= Challenge =
In the entries between the lines holding "Screen dimensions: 768x1024" and "tap(631, 115)", inclusive, replace "dropdown" with "menu" and change nothing else. Give only those lines.
** Start Exercise materials **
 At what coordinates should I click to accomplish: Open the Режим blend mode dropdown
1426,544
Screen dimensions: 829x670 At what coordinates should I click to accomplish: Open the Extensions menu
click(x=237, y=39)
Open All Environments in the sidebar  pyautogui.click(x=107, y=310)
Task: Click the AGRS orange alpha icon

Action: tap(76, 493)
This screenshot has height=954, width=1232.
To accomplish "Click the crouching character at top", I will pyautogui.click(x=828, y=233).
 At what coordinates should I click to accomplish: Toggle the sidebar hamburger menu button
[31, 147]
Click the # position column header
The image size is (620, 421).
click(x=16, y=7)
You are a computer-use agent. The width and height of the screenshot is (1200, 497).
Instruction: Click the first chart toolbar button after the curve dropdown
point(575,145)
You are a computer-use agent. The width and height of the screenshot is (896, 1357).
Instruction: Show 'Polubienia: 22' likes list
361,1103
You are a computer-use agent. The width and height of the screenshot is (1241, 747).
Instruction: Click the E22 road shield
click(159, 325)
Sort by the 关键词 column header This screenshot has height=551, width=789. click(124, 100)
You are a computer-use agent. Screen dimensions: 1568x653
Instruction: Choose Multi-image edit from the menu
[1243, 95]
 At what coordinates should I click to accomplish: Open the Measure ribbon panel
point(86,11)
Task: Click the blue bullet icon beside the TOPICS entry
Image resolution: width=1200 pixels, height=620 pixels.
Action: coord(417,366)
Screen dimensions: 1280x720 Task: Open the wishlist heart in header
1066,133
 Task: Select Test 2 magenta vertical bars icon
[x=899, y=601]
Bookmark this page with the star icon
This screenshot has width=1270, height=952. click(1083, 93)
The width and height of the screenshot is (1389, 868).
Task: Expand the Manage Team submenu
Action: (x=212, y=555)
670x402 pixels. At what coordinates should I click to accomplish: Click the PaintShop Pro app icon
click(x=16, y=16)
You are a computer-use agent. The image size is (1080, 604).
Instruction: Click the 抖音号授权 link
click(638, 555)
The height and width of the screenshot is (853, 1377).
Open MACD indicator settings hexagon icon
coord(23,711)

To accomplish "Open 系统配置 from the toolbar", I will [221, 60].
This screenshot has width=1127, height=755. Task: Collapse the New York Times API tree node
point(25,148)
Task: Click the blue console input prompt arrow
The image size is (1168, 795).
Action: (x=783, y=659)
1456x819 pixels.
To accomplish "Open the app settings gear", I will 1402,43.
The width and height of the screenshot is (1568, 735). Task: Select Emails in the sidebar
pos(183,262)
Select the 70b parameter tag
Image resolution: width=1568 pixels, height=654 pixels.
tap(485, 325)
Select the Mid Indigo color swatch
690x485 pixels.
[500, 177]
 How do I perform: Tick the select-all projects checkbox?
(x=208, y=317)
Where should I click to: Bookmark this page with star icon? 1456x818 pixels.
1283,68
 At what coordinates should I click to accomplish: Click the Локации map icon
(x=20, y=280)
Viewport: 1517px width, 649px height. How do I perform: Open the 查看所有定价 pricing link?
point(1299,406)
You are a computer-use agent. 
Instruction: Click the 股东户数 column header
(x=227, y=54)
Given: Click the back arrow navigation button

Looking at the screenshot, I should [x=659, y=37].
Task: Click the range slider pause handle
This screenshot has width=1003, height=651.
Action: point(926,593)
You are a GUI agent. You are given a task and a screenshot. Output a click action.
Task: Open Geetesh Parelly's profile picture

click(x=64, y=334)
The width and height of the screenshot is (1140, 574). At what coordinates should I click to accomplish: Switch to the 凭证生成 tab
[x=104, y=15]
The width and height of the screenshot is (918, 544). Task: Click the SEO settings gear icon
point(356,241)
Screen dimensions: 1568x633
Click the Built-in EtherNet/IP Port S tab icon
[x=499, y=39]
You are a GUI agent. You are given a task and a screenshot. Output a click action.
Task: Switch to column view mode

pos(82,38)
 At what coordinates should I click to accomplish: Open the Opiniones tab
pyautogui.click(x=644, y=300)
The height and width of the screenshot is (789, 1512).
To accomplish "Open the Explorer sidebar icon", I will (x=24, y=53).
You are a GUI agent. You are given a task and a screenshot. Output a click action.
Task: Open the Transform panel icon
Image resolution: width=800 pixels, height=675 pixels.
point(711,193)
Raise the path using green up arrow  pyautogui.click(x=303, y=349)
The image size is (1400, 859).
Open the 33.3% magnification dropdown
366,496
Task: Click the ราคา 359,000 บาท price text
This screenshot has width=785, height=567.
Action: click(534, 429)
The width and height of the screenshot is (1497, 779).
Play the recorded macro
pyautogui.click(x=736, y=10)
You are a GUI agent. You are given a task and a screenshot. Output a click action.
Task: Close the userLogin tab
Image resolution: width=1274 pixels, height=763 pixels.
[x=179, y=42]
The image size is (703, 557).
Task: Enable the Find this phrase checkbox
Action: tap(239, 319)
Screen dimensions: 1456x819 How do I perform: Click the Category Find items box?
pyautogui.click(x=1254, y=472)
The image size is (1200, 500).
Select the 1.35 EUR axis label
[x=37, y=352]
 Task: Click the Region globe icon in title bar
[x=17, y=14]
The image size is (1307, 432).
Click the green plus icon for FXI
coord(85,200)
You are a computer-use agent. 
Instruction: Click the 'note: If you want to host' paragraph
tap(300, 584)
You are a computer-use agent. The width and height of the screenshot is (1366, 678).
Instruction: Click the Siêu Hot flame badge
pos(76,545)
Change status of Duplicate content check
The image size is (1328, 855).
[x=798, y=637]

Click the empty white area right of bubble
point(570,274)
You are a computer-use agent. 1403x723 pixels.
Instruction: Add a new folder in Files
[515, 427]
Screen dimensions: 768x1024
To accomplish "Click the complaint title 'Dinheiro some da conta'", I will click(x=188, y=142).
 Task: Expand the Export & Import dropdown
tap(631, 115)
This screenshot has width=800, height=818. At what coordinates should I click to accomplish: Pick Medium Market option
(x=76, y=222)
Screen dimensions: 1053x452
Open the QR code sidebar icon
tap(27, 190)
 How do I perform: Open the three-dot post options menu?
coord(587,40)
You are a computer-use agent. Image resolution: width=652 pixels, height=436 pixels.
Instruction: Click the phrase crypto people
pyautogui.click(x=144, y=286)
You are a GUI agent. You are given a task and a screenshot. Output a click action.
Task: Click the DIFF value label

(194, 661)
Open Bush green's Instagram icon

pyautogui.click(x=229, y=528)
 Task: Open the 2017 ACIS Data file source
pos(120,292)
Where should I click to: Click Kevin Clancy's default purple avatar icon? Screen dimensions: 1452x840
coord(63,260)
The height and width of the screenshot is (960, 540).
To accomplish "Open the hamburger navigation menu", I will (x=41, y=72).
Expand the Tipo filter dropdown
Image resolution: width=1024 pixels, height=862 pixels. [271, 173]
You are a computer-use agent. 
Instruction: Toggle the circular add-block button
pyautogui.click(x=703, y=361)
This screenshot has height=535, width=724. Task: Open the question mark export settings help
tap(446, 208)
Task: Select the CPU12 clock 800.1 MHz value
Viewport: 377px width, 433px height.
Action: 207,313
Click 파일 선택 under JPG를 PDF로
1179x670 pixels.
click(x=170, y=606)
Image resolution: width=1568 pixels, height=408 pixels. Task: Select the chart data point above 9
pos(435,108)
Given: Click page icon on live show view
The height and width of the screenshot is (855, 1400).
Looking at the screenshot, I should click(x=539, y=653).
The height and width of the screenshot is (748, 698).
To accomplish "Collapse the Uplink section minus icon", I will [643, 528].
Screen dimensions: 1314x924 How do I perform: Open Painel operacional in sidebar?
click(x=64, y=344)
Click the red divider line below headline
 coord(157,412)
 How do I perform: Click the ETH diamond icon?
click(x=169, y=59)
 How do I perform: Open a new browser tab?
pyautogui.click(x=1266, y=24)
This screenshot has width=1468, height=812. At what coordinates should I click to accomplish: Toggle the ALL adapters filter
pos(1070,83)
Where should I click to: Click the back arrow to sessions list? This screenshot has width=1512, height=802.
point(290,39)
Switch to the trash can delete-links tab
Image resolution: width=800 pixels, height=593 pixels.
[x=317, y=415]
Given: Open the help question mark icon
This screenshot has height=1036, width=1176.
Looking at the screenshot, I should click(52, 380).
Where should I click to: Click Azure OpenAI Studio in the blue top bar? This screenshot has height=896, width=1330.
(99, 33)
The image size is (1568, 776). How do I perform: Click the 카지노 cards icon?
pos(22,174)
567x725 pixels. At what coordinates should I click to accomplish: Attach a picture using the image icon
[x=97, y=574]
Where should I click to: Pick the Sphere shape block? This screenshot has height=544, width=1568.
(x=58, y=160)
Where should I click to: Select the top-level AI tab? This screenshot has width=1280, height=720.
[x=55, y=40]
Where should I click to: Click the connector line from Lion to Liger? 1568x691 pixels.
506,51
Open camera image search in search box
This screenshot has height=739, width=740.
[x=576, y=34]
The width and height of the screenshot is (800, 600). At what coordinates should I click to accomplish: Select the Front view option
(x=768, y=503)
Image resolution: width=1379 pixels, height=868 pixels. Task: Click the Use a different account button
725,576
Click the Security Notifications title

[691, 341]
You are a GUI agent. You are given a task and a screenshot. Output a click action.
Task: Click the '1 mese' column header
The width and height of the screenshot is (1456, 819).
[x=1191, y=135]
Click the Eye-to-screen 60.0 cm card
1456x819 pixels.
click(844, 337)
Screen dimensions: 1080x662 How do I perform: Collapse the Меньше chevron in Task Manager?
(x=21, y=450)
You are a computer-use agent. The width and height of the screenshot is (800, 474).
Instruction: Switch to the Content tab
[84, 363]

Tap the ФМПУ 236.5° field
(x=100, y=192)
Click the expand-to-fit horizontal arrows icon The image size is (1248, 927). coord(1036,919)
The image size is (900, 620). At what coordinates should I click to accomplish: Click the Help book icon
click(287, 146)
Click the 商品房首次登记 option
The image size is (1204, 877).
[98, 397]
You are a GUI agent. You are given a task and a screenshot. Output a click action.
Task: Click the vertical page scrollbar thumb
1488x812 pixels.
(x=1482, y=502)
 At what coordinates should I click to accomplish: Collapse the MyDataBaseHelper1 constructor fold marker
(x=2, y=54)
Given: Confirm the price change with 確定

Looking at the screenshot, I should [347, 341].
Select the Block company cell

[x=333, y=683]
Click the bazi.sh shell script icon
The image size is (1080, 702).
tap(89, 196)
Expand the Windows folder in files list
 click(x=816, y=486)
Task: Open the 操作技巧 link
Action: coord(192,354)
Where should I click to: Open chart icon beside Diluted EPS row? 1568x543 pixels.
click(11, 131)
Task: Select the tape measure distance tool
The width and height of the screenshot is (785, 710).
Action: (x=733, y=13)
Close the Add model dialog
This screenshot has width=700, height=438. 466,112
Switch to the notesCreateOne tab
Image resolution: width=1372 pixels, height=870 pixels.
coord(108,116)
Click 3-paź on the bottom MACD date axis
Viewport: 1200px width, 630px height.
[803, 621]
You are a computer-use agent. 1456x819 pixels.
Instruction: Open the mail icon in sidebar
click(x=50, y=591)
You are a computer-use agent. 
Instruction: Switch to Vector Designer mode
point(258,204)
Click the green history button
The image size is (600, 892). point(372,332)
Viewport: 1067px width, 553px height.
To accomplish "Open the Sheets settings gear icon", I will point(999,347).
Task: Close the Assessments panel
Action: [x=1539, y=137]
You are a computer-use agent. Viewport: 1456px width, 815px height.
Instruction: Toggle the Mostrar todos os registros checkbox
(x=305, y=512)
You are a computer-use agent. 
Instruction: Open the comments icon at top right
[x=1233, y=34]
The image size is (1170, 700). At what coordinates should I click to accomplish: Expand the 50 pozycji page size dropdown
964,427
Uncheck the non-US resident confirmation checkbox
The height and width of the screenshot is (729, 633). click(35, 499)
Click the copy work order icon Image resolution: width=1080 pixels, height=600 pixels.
** End Exercise materials **
= Written answer =
Screen dimensions: 768x1024
To accomplish "Click the complaint title 'Dinheiro some da conta'", I will click(x=188, y=142).
 Task: Expand the Export & Import menu
tap(631, 115)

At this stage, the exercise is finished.